■ DO THIS ■
Quote every one of the items below word for word, from the first to the last.

■ THE DATA ■
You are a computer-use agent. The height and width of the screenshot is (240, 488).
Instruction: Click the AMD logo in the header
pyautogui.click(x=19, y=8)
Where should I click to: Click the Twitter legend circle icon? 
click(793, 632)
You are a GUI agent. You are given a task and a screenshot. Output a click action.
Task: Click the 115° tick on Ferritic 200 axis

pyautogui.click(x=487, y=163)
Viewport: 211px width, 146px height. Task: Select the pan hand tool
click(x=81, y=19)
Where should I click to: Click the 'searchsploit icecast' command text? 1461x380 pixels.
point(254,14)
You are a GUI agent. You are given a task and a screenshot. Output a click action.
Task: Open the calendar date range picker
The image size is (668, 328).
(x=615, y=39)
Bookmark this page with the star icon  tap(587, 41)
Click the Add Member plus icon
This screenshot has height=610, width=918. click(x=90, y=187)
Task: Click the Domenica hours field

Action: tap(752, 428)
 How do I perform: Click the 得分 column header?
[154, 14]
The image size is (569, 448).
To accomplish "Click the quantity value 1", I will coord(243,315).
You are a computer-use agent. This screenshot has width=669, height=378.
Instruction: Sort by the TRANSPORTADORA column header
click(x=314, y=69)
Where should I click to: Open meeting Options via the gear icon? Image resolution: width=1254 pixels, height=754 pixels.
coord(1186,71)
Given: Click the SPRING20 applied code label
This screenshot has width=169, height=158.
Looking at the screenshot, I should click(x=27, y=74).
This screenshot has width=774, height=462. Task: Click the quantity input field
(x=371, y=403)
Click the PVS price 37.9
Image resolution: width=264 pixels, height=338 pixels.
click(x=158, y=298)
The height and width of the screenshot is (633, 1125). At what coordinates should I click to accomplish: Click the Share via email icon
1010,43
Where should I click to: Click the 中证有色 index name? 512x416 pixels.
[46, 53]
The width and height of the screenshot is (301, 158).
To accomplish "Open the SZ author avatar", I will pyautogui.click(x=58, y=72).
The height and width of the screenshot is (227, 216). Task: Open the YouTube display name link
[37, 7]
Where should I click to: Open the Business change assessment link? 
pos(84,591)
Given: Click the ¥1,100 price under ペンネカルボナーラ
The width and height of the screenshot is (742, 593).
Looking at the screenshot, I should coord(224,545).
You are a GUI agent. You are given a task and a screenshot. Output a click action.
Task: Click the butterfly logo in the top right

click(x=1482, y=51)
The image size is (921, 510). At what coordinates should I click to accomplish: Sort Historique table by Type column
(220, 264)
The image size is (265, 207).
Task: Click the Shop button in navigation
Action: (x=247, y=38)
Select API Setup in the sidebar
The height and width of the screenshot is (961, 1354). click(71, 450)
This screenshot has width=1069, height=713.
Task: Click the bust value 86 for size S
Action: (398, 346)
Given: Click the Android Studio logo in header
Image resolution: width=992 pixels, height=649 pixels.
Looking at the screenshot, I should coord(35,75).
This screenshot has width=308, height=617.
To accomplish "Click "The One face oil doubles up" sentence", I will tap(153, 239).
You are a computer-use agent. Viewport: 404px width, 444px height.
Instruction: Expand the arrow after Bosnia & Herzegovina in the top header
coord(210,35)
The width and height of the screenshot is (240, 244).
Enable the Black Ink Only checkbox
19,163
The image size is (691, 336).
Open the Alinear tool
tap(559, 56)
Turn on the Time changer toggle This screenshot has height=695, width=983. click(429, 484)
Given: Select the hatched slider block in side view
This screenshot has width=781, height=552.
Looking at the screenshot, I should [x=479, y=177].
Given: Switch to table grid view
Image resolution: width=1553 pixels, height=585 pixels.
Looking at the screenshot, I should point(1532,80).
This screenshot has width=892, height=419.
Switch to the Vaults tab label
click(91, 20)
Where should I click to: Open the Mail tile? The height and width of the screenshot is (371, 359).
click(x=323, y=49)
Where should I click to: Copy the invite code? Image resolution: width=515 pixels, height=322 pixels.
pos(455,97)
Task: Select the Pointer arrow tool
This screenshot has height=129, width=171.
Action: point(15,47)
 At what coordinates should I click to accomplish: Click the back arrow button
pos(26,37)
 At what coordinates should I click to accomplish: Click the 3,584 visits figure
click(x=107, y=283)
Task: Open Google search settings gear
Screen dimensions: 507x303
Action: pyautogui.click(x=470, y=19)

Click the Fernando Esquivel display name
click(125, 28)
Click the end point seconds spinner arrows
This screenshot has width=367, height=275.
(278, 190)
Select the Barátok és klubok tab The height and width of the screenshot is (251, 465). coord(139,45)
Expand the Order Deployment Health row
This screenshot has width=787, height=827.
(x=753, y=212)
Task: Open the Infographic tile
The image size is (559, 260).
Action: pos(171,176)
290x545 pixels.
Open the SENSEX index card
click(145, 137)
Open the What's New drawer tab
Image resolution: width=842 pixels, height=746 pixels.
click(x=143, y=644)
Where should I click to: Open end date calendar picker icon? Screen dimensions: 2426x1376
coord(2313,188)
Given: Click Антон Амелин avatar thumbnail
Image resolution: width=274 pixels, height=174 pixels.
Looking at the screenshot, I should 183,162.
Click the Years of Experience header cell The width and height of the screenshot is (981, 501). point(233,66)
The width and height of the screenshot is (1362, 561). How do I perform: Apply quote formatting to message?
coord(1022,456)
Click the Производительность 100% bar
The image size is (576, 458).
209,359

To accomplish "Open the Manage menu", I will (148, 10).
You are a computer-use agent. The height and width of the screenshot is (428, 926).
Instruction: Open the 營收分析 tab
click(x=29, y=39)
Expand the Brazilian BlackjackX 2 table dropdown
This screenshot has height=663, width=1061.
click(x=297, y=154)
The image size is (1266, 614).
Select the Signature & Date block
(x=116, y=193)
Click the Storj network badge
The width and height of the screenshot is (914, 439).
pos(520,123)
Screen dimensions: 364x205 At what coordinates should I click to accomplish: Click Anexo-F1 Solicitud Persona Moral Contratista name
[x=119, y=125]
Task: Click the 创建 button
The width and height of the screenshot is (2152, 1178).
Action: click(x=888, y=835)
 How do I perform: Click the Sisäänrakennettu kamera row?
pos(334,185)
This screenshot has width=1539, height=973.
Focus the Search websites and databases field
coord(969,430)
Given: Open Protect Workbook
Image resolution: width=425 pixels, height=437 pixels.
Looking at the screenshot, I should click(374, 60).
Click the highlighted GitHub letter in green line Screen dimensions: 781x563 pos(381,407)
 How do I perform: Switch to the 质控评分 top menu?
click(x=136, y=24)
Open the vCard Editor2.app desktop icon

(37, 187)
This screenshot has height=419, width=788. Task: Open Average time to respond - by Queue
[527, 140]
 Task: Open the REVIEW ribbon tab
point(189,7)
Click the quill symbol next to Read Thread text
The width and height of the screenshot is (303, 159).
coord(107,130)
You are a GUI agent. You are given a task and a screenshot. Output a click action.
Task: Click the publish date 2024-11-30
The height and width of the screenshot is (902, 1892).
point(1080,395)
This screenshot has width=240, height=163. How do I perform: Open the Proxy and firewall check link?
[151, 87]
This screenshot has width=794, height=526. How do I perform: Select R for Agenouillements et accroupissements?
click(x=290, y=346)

■ ANSWER FOR THIS EXERCISE ■
You are a computer-use agent. The height and width of the screenshot is (240, 488).
Instruction: Click the AMD logo in the header
pyautogui.click(x=19, y=8)
Where should I click to: Click the Twitter legend circle icon? 
click(793, 632)
You are a GUI agent. You are given a task and a screenshot. Output a click action.
Task: Click the 115° tick on Ferritic 200 axis

pyautogui.click(x=487, y=163)
Viewport: 211px width, 146px height. Task: Select the pan hand tool
click(x=81, y=19)
Where should I click to: Click the 'searchsploit icecast' command text? 1461x380 pixels.
point(254,14)
You are a GUI agent. You are given a task and a screenshot. Output a click action.
Task: Open the calendar date range picker
The image size is (668, 328).
(x=615, y=39)
Bookmark this page with the star icon  tap(587, 41)
Click the Add Member plus icon
This screenshot has height=610, width=918. click(x=90, y=187)
Task: Click the Domenica hours field

Action: tap(752, 428)
 How do I perform: Click the 得分 column header?
[154, 14]
The image size is (569, 448).
To accomplish "Click the quantity value 1", I will coord(243,315).
You are a computer-use agent. This screenshot has width=669, height=378.
Instruction: Sort by the TRANSPORTADORA column header
click(x=314, y=69)
Where should I click to: Open meeting Options via the gear icon? Image resolution: width=1254 pixels, height=754 pixels.
coord(1186,71)
Given: Click the SPRING20 applied code label
This screenshot has width=169, height=158.
Looking at the screenshot, I should click(x=27, y=74).
This screenshot has width=774, height=462. Task: Click the quantity input field
(x=371, y=403)
Click the PVS price 37.9
Image resolution: width=264 pixels, height=338 pixels.
click(x=158, y=298)
The height and width of the screenshot is (633, 1125). At what coordinates should I click to accomplish: Click the Share via email icon
1010,43
Where should I click to: Click the 中证有色 index name? 512x416 pixels.
[46, 53]
The width and height of the screenshot is (301, 158).
To accomplish "Open the SZ author avatar", I will pyautogui.click(x=58, y=72).
The height and width of the screenshot is (227, 216). Task: Open the YouTube display name link
[37, 7]
Where should I click to: Open the Business change assessment link? 
pos(84,591)
Given: Click the ¥1,100 price under ペンネカルボナーラ
The width and height of the screenshot is (742, 593).
Looking at the screenshot, I should coord(224,545).
You are a GUI agent. You are given a task and a screenshot. Output a click action.
Task: Click the butterfly logo in the top right

click(x=1482, y=51)
The image size is (921, 510). At what coordinates should I click to accomplish: Sort Historique table by Type column
(220, 264)
The image size is (265, 207).
Task: Click the Shop button in navigation
Action: (x=247, y=38)
Select API Setup in the sidebar
The height and width of the screenshot is (961, 1354). click(71, 450)
This screenshot has width=1069, height=713.
Task: Click the bust value 86 for size S
Action: (398, 346)
Given: Click the Android Studio logo in header
Image resolution: width=992 pixels, height=649 pixels.
Looking at the screenshot, I should coord(35,75).
This screenshot has width=308, height=617.
To accomplish "Click "The One face oil doubles up" sentence", I will tap(153, 239).
You are a computer-use agent. Viewport: 404px width, 444px height.
Instruction: Expand the arrow after Bosnia & Herzegovina in the top header
coord(210,35)
The width and height of the screenshot is (240, 244).
Enable the Black Ink Only checkbox
19,163
The image size is (691, 336).
Open the Alinear tool
tap(559, 56)
Turn on the Time changer toggle This screenshot has height=695, width=983. click(429, 484)
Given: Select the hatched slider block in side view
This screenshot has width=781, height=552.
Looking at the screenshot, I should [x=479, y=177].
Given: Switch to table grid view
Image resolution: width=1553 pixels, height=585 pixels.
Looking at the screenshot, I should point(1532,80).
This screenshot has width=892, height=419.
Switch to the Vaults tab label
click(91, 20)
Where should I click to: Open the Mail tile? The height and width of the screenshot is (371, 359).
click(x=323, y=49)
Where should I click to: Copy the invite code? Image resolution: width=515 pixels, height=322 pixels.
pos(455,97)
Task: Select the Pointer arrow tool
This screenshot has height=129, width=171.
Action: point(15,47)
 At what coordinates should I click to accomplish: Click the back arrow button
pos(26,37)
 At what coordinates should I click to accomplish: Click the 3,584 visits figure
click(x=107, y=283)
Task: Open Google search settings gear
Screen dimensions: 507x303
Action: pyautogui.click(x=470, y=19)

Click the Fernando Esquivel display name
click(125, 28)
Click the end point seconds spinner arrows
This screenshot has width=367, height=275.
(278, 190)
Select the Barátok és klubok tab The height and width of the screenshot is (251, 465). coord(139,45)
Expand the Order Deployment Health row
This screenshot has width=787, height=827.
(x=753, y=212)
Task: Open the Infographic tile
The image size is (559, 260).
Action: pos(171,176)
290x545 pixels.
Open the SENSEX index card
click(145, 137)
Open the What's New drawer tab
Image resolution: width=842 pixels, height=746 pixels.
click(x=143, y=644)
Where should I click to: Open end date calendar picker icon? Screen dimensions: 2426x1376
coord(2313,188)
Given: Click Антон Амелин avatar thumbnail
Image resolution: width=274 pixels, height=174 pixels.
Looking at the screenshot, I should 183,162.
Click the Years of Experience header cell The width and height of the screenshot is (981, 501). point(233,66)
The width and height of the screenshot is (1362, 561). How do I perform: Apply quote formatting to message?
coord(1022,456)
Click the Производительность 100% bar
The image size is (576, 458).
209,359

To accomplish "Open the Manage menu", I will (148, 10).
You are a computer-use agent. The height and width of the screenshot is (428, 926).
Instruction: Open the 營收分析 tab
click(x=29, y=39)
Expand the Brazilian BlackjackX 2 table dropdown
This screenshot has height=663, width=1061.
click(x=297, y=154)
The image size is (1266, 614).
Select the Signature & Date block
(x=116, y=193)
Click the Storj network badge
The width and height of the screenshot is (914, 439).
pos(520,123)
Screen dimensions: 364x205 At what coordinates should I click to accomplish: Click Anexo-F1 Solicitud Persona Moral Contratista name
[x=119, y=125]
Task: Click the 创建 button
The width and height of the screenshot is (2152, 1178).
Action: click(x=888, y=835)
 How do I perform: Click the Sisäänrakennettu kamera row?
pos(334,185)
This screenshot has width=1539, height=973.
Focus the Search websites and databases field
coord(969,430)
Given: Open Protect Workbook
Image resolution: width=425 pixels, height=437 pixels.
Looking at the screenshot, I should click(374, 60).
Click the highlighted GitHub letter in green line Screen dimensions: 781x563 pos(381,407)
 How do I perform: Switch to the 质控评分 top menu?
click(x=136, y=24)
Open the vCard Editor2.app desktop icon

(37, 187)
This screenshot has height=419, width=788. Task: Open Average time to respond - by Queue
[527, 140]
 Task: Open the REVIEW ribbon tab
point(189,7)
Click the quill symbol next to Read Thread text
The width and height of the screenshot is (303, 159).
coord(107,130)
You are a GUI agent. You are given a task and a screenshot. Output a click action.
Task: Click the publish date 2024-11-30
The height and width of the screenshot is (902, 1892).
point(1080,395)
This screenshot has width=240, height=163. How do I perform: Open the Proxy and firewall check link?
[151, 87]
This screenshot has width=794, height=526. How do I perform: Select R for Agenouillements et accroupissements?
click(x=290, y=346)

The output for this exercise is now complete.